Thursday, November 16, 2023

Bill Porter, Red Pine

 Bill Porter is the most interesting independent scholar working today whose father was a bank robber.

Porter’s father, originally from Arkansas, was the only member of his gang to survive a shootout in Michigan. He spent time in prison, became a wealthy businessman and was an influence in the Democratic Party in California. Bill Porter was raised in affluence. Famous people called the house. And then the family lost its wealth.

It’s an interesting story, but Porter’s work as a translator is more interesting.

Years ago, I began reading Chinese poems translated by Red Pine. That’s Porter’s “art name,” used when he’s working as a translator.

An art name is not exactly a pen name. Porter says that in ancient Chinese culture, when a person found a calling, often in middle age, that new aspect of identity was acknowledged by taking on an art name.

I know two wonderful Chinese by their art names: Cold Mountain and Stone House. I have to look it up to tell you that scholars teach them as Hanshan (said to have lived in the 9th century) and Shiwu (1272-1352).

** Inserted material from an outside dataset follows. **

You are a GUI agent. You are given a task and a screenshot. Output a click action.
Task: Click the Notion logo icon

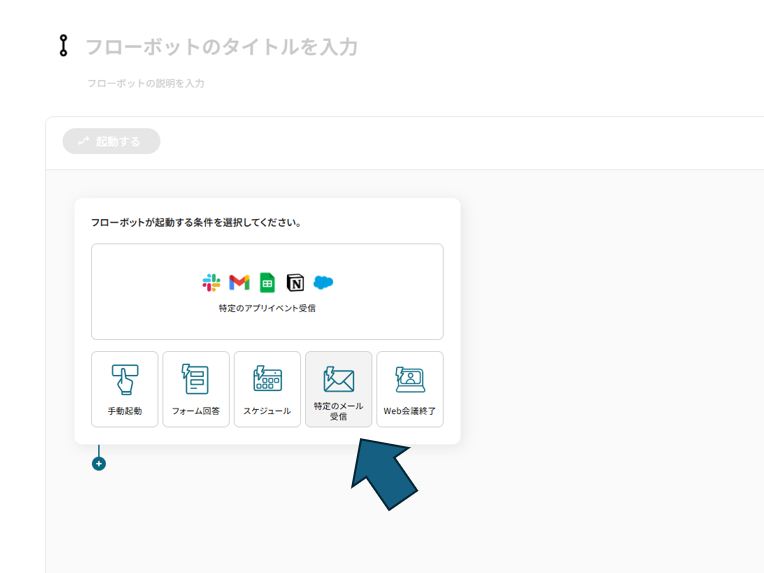(295, 282)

At one point in Porter’s complicated biography, he was working at a radio station in Hong Kong to support his family and his habit of reading poetry. He would travel to places in China and describe them. He collected about a thousand short stories about places. He called them “fluff” pieces, but he also said they shaped his craft as a translator.

 

Everything I’ve learned about writing I learned from doing radio. The hook. You’ve got to grab people’s attention right away, and you have to keep it. You can’t digress. You learn naturally to be terse and succinct, and focus on things that people can grasp right away. Not the arcana. What I write, it’s for the readers, not myself.

You don’t want people to hear the words. You want them to hear the story. Like translation.

 

• Sources: Robin Dudley, “’Red Pine’ talks translation, fluff and writing”; The (Port Townsend, Wash.) Leader, Oct. 18, 2016. The quotation is from this article.

“The Chinese Hermit Tradition: An Interview with Red Pine”; Tricycle, Winter, 2000. The interviewer was Andy Ferguson.